● **Exercise instructions**
The entries that follow are to be duplicated in full, character for character.

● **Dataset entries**
☆ ☆ ☆ ☆ ☆

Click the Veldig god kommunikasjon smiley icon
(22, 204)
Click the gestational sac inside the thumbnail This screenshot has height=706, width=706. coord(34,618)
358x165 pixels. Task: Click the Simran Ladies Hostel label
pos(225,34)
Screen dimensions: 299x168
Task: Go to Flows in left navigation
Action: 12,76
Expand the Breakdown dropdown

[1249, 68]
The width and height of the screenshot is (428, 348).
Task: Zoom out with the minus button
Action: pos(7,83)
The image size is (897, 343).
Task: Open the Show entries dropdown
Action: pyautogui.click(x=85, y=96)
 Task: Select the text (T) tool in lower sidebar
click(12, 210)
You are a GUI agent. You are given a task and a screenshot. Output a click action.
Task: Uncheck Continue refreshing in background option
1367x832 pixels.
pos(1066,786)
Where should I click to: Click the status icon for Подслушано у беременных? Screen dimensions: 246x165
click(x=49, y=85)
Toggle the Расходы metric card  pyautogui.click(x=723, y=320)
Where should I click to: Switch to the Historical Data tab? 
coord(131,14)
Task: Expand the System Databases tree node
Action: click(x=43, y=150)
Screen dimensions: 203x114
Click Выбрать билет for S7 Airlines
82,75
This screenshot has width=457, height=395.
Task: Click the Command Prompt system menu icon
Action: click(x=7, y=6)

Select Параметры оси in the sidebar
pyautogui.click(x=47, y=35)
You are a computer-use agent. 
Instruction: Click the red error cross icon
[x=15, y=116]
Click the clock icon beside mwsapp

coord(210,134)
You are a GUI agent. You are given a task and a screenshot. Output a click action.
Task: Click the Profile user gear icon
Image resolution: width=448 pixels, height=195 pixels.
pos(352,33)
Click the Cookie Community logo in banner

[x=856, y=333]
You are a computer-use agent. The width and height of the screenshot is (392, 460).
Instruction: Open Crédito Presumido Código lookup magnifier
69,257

☆ ☆ ☆ ☆ ☆

● **Task output**
Click the Veldig god kommunikasjon smiley icon
(22, 204)
Click the gestational sac inside the thumbnail This screenshot has height=706, width=706. coord(34,618)
358x165 pixels. Task: Click the Simran Ladies Hostel label
pos(225,34)
Screen dimensions: 299x168
Task: Go to Flows in left navigation
Action: 12,76
Expand the Breakdown dropdown

[1249, 68]
The width and height of the screenshot is (428, 348).
Task: Zoom out with the minus button
Action: pos(7,83)
The image size is (897, 343).
Task: Open the Show entries dropdown
Action: pyautogui.click(x=85, y=96)
 Task: Select the text (T) tool in lower sidebar
click(12, 210)
You are a GUI agent. You are given a task and a screenshot. Output a click action.
Task: Uncheck Continue refreshing in background option
1367x832 pixels.
pos(1066,786)
Where should I click to: Click the status icon for Подслушано у беременных? Screen dimensions: 246x165
click(x=49, y=85)
Toggle the Расходы metric card  pyautogui.click(x=723, y=320)
Where should I click to: Switch to the Historical Data tab? 
coord(131,14)
Task: Expand the System Databases tree node
Action: click(x=43, y=150)
Screen dimensions: 203x114
Click Выбрать билет for S7 Airlines
82,75
This screenshot has width=457, height=395.
Task: Click the Command Prompt system menu icon
Action: click(x=7, y=6)

Select Параметры оси in the sidebar
pyautogui.click(x=47, y=35)
You are a computer-use agent. 
Instruction: Click the red error cross icon
[x=15, y=116]
Click the clock icon beside mwsapp

coord(210,134)
You are a GUI agent. You are given a task and a screenshot. Output a click action.
Task: Click the Profile user gear icon
Image resolution: width=448 pixels, height=195 pixels.
pos(352,33)
Click the Cookie Community logo in banner

[x=856, y=333]
You are a computer-use agent. The width and height of the screenshot is (392, 460).
Instruction: Open Crédito Presumido Código lookup magnifier
69,257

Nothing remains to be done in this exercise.